Careful viewers of the Star Trek: Picard premiere episode, titled “Remembrance,” may have perked up when Dr. Agnes Jurati (Alison Pill) name-dropped a character that longtime fans definitely recognized. Heavy recently spoke to Pill and several Picard executive producers about this reference and whether or not it will impact the story going forward. The short answer is — it definitely will. But read on to find out how.
SPOILER WARNING: Do not keep reading if you haven’t watched the premiere of Star Trek: Picard on CBS All Access yet. There are major spoilers ahead for that episode and light spoilers for the season at large. You have been warned.
Dr. Bruce Maddox Is Important to the Season
During an interview at the 2020 Television Critics Association winter press tour, Heavy had to ask about Dr. Maddox (Brian Brophy). When we brought up name-dropping the Next Generation cyberneticist during the premiere episode, actress Alison Pill laughed and screamed, “I don’t think I can say anything, don’t ask me!”
But in all seriousness, she said she’ll “get in trouble” if she revealed too much, but Pill did tease that Dr. Maddox comes up “more than that time” in the premiere.

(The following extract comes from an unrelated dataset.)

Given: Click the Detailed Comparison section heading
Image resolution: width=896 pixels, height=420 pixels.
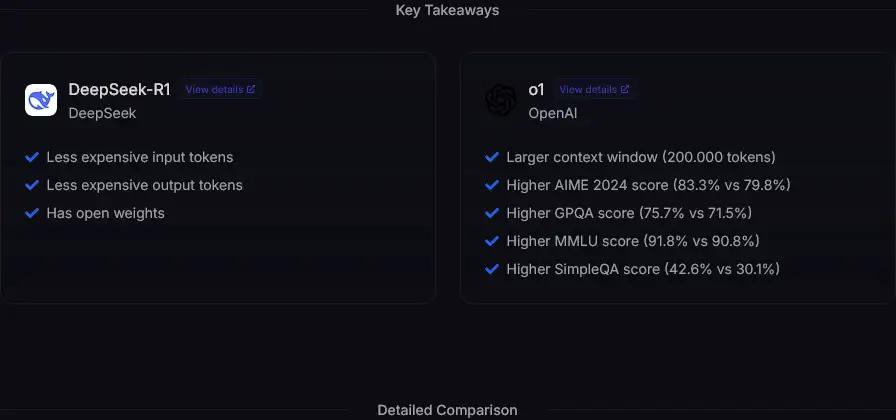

Later, executive producers Michael Chabon and Akiva Goldsman were asked if the mention of Dr. Maddox was “an Easter egg,” i.e. a hidden reference or inside joke for longtime fans of the show. The EPs say it was most definitely not an Easter egg.
“With Bruce Maddox we came to Bruce Maddox because we needed Bruce Maddox,” revealed Chabon, with Goldsman adding, “That’s a setup. That’s not an Easter egg.”
They went on to say that for Picard, they “thought of hundreds more Easter eggs” than they actually used on the show. But they said you can’t go overboard on Easter eggs. There has to be a balance of hidden treats for the fans, but they can’t be so prevalent that new fans’ enjoyment will be diminished because they don’t notice the Easter eggs. An Easter egg can’t be something that impacts the plot because that’s unfair to the fans who don’t notice it.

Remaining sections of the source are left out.